**Exercise**
Beginning with the line that holds "This screenshot has height=811, width=1512." and ending with the last line below, repeat each line exactly, leaving any pictures out.

Data records:
◆ ◆ ◆ ◆ ◆

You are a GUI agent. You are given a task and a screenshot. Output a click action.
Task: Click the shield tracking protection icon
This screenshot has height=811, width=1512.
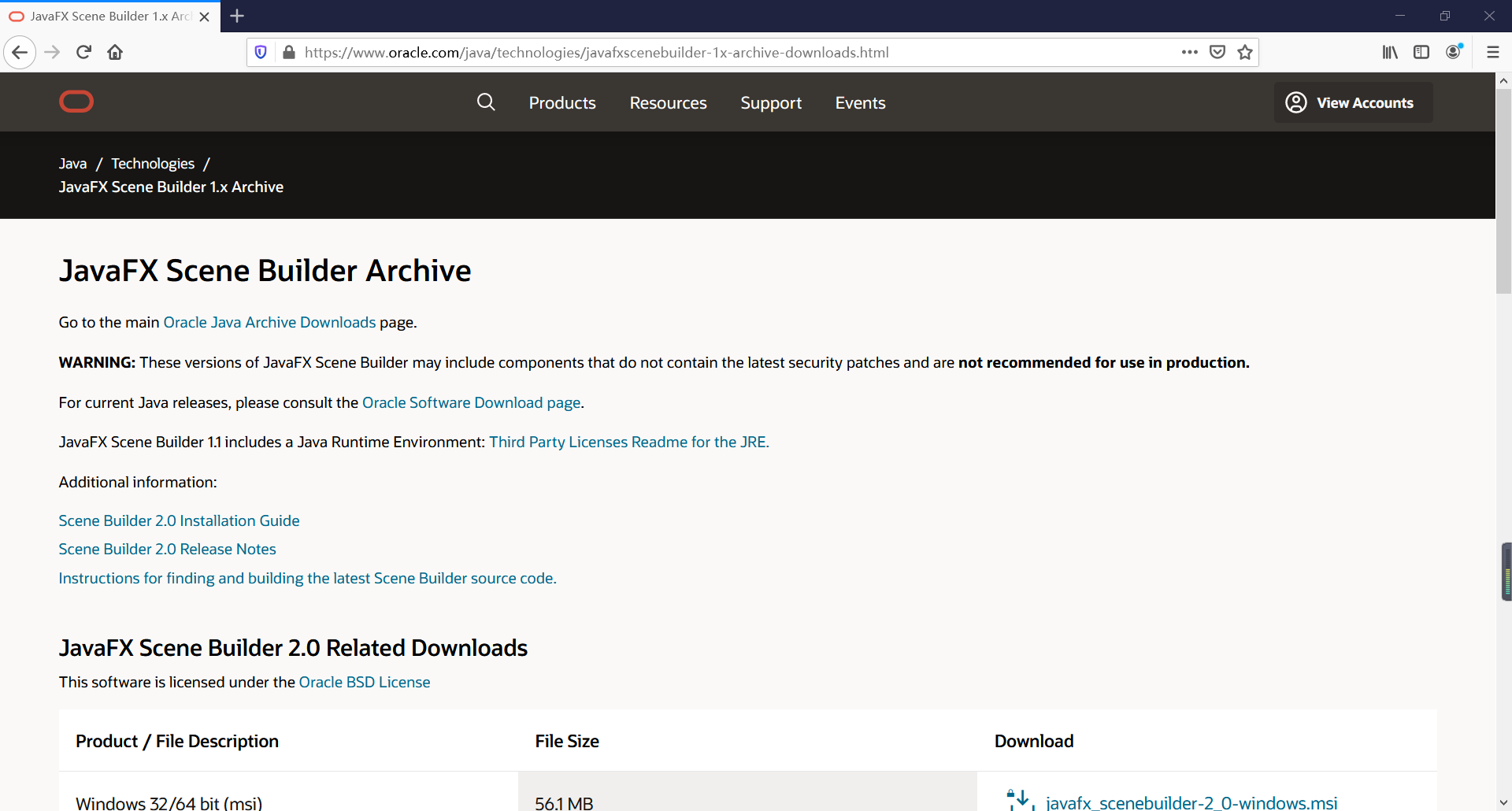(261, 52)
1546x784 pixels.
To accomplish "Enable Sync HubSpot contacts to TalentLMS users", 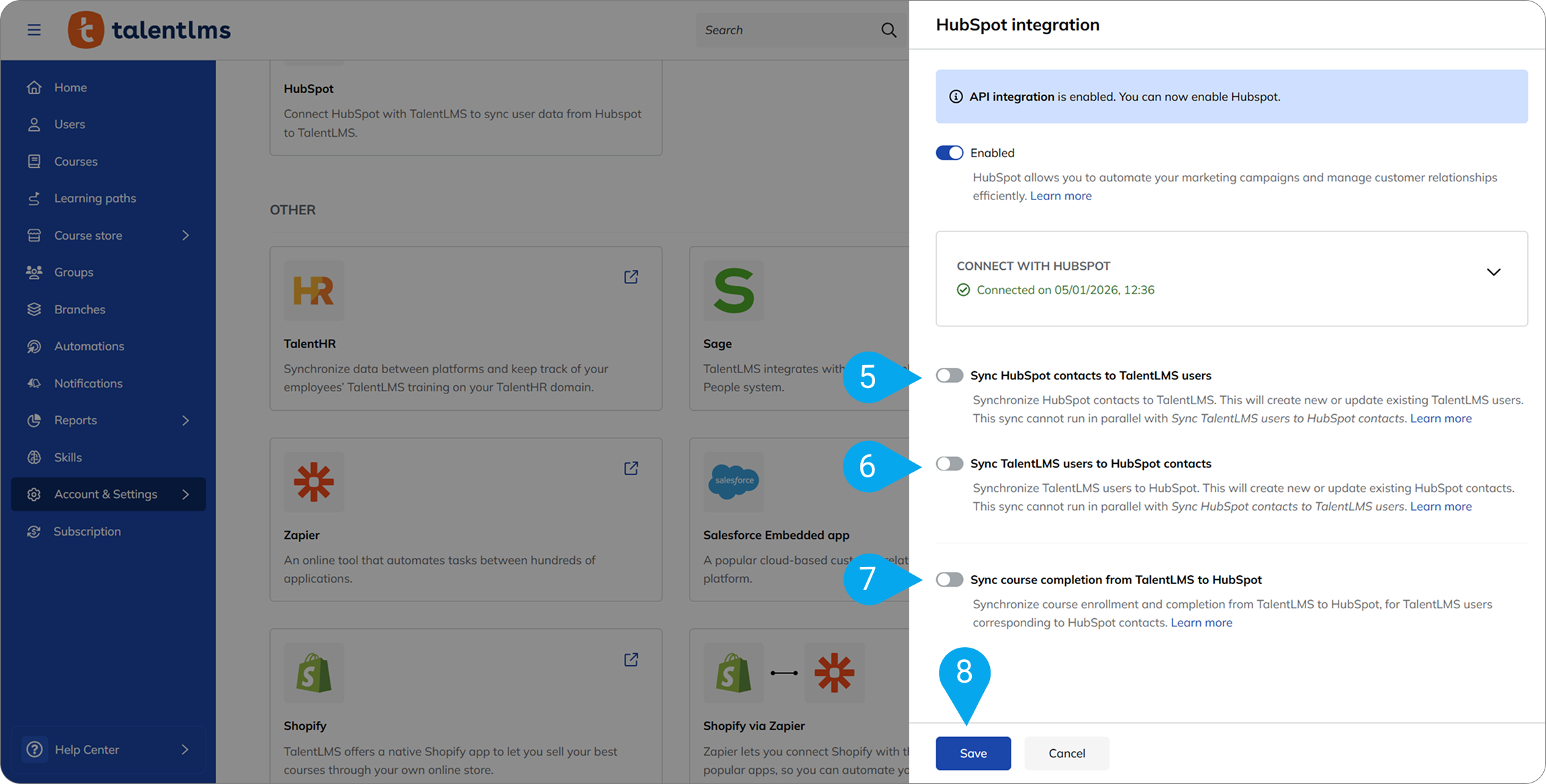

◆ ◆ ◆ ◆ ◆

**Task answer**
This screenshot has height=811, width=1512.
(261, 52)
1546x784 pixels.
To accomplish "Enable Sync HubSpot contacts to TalentLMS users", 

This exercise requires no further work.